Saved data entries
=-=-=-=-=
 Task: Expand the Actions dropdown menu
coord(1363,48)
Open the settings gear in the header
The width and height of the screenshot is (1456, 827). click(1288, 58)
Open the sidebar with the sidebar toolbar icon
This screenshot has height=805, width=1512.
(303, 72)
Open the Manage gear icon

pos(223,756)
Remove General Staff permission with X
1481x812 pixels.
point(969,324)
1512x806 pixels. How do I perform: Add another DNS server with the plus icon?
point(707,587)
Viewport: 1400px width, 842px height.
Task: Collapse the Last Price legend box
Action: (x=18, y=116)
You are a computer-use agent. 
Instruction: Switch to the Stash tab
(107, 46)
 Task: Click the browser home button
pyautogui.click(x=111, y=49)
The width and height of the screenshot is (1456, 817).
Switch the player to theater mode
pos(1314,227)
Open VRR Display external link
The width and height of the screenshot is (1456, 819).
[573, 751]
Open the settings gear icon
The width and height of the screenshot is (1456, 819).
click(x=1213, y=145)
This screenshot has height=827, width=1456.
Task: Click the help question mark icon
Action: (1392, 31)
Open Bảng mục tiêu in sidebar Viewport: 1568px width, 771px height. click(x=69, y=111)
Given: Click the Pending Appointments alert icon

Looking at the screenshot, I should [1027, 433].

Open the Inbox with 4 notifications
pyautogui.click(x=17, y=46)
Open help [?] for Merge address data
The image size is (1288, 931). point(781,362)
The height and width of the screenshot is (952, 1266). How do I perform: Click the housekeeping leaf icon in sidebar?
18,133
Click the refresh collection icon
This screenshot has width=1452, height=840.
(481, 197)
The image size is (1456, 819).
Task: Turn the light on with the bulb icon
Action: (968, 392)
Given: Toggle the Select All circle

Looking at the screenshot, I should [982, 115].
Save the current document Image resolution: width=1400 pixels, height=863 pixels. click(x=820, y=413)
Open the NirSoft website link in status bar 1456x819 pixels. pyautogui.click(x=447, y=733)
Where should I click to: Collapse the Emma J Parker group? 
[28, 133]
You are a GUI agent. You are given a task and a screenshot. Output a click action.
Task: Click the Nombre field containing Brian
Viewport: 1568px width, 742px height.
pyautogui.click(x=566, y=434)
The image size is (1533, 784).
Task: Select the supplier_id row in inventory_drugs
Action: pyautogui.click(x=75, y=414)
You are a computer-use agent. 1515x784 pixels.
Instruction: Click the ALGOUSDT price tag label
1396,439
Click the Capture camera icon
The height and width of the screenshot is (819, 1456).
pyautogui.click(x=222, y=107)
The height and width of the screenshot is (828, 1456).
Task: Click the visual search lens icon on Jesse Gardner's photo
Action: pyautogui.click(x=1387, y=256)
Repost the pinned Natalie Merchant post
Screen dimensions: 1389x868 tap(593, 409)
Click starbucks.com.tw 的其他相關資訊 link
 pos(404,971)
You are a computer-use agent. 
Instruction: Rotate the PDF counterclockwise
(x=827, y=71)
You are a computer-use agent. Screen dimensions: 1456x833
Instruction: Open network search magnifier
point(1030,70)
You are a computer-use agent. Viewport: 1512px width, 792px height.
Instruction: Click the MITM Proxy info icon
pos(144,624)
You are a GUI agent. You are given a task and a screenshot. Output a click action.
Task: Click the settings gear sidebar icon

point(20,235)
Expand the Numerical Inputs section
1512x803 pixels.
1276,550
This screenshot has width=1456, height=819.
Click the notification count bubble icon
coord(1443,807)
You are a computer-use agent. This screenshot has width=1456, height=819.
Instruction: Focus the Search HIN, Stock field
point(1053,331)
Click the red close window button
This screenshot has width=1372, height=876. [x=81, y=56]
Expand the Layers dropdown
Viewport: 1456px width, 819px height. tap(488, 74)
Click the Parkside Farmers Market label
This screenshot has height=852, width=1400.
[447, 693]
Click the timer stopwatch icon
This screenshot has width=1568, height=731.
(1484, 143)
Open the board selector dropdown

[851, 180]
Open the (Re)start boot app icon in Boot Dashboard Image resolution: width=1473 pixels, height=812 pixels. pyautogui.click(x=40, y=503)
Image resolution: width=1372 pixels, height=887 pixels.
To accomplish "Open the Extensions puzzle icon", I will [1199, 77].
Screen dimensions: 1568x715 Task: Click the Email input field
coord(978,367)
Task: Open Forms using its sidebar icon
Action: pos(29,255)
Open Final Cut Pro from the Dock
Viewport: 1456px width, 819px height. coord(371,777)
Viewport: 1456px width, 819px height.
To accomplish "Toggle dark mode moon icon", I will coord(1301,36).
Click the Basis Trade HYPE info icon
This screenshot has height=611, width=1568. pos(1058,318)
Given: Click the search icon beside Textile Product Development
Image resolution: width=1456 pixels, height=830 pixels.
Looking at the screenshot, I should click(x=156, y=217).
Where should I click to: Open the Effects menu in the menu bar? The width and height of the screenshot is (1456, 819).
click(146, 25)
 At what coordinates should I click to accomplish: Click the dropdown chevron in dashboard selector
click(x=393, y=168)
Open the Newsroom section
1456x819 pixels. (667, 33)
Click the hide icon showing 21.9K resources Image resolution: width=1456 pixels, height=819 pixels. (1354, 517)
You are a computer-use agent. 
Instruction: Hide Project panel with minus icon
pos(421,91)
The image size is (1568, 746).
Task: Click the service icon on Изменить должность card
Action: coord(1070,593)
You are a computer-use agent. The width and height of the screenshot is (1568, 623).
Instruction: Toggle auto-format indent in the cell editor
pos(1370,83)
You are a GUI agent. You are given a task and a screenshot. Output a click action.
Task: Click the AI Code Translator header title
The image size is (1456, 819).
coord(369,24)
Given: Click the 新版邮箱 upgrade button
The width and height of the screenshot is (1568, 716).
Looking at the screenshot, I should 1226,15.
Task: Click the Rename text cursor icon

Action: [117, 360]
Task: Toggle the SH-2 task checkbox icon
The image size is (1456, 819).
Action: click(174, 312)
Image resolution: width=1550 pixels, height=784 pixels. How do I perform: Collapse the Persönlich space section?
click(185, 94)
=-=-=-=-=
** INSTRUCTIONS TO FOLLOW **
Among the lines above, list those that contain the word "will".

** SOLUTION TO THIS PROBLEM **
To accomplish "Open the Extensions puzzle icon", I will [1199, 77].
To accomplish "Toggle dark mode moon icon", I will coord(1301,36).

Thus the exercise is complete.